**REQUIREMENT**
What's needed: every entry, printed exactly, minus the images.

**EXTRACTED INFORMATION**
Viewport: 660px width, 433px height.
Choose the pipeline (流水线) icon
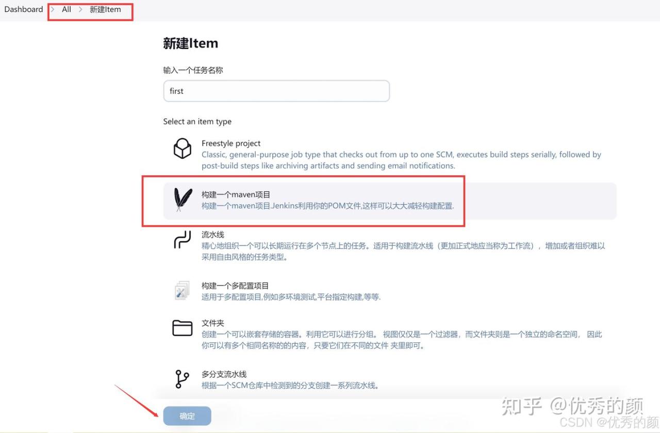pyautogui.click(x=183, y=240)
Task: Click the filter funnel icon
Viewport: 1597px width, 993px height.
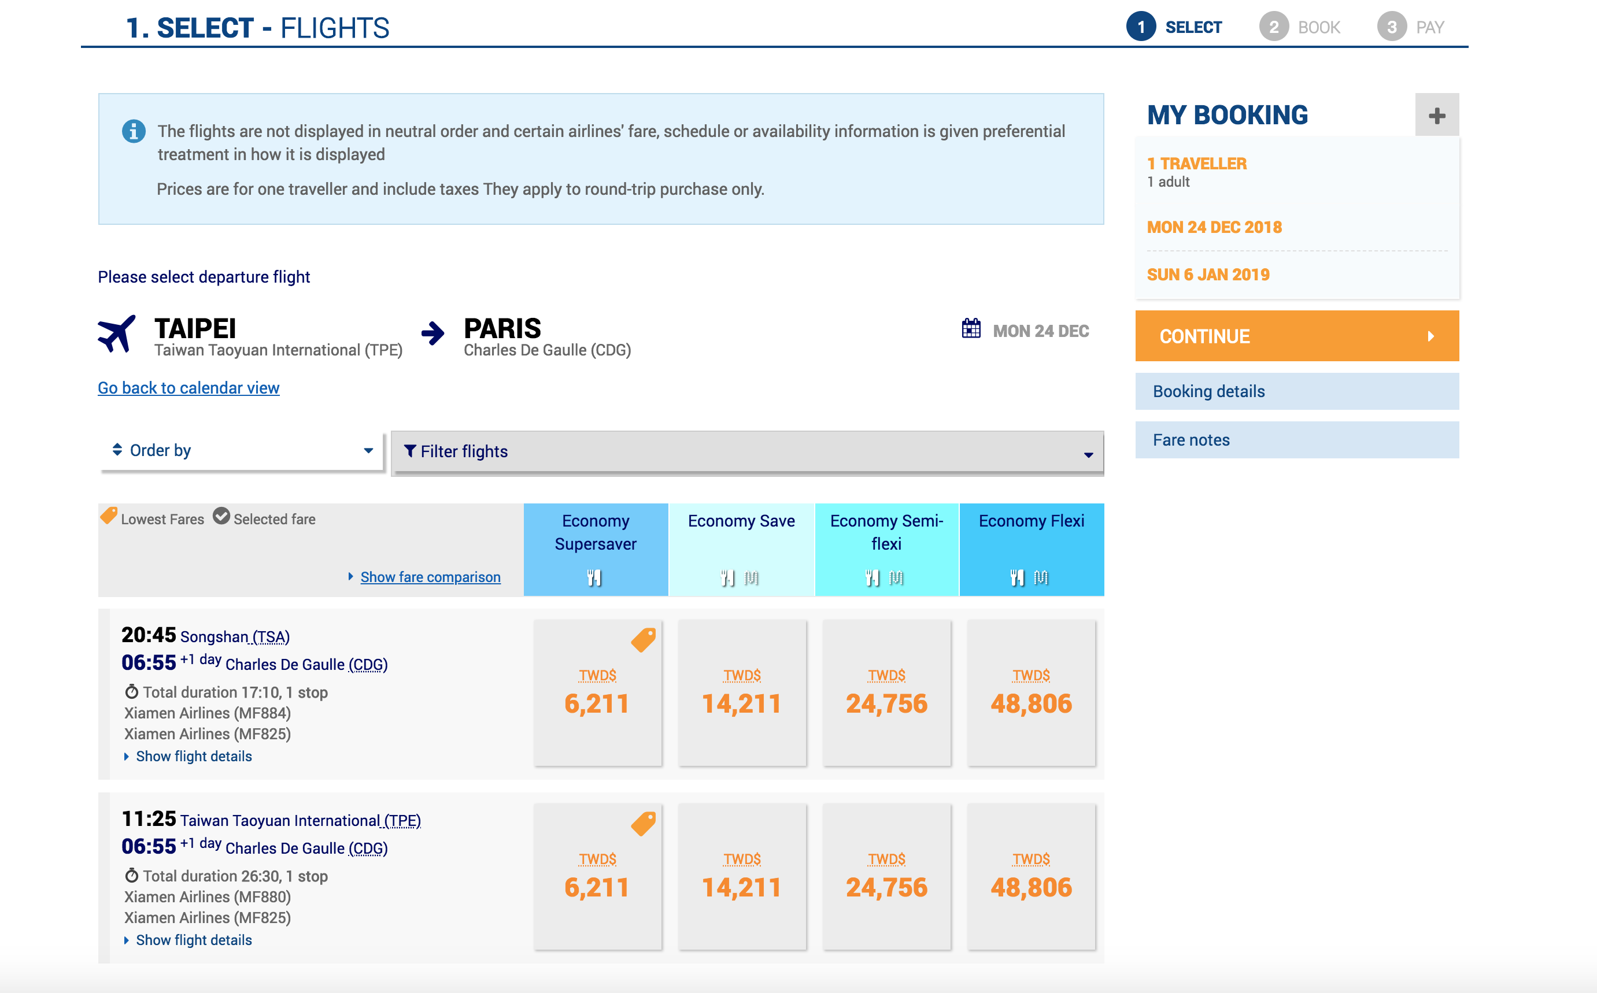Action: 410,451
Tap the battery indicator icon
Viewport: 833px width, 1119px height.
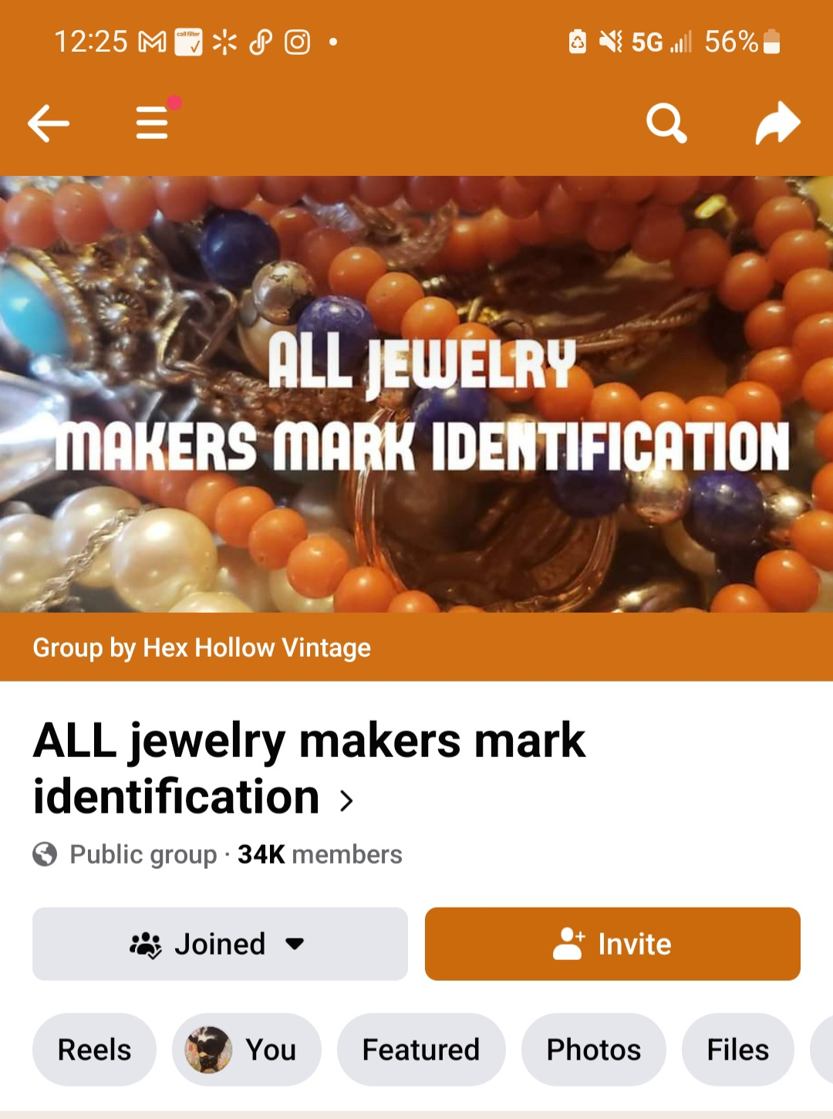(x=771, y=42)
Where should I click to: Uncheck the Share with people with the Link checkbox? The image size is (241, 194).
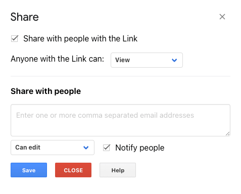coord(15,38)
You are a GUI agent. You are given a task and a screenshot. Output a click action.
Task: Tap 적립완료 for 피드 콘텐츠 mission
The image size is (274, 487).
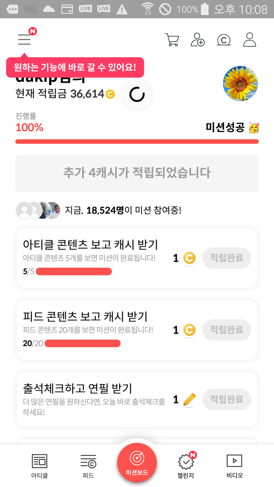click(x=227, y=330)
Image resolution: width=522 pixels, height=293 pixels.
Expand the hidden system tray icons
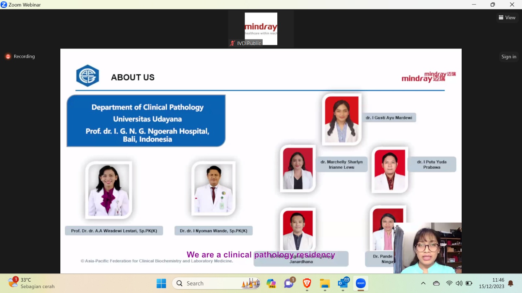tap(423, 283)
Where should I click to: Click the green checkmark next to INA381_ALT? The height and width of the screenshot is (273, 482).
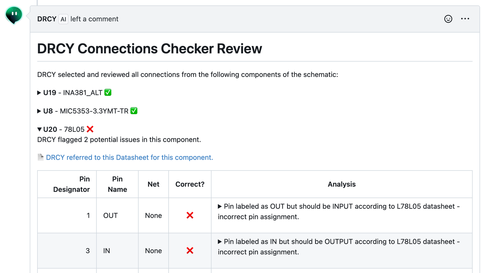tap(108, 92)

**RESPONSE FOR THIS EXERCISE**
Viewport: 660px width, 433px height.
Choose the pipeline (流水线) icon
pyautogui.click(x=183, y=240)
Task: Click the filter funnel icon
Viewport: 1597px width, 993px height.
Action: 410,451
Tap the battery indicator icon
Viewport: 833px width, 1119px height.
(x=771, y=42)
Where should I click to: Uncheck the Share with people with the Link checkbox? The image size is (241, 194).
coord(15,38)
You are a GUI agent. You are given a task and a screenshot. Output a click action.
Task: Tap 적립완료 for 피드 콘텐츠 mission
The image size is (274, 487).
click(x=227, y=330)
Image resolution: width=522 pixels, height=293 pixels.
Expand the hidden system tray icons
tap(423, 283)
Where should I click to: Click the green checkmark next to INA381_ALT? The height and width of the screenshot is (273, 482).
tap(108, 92)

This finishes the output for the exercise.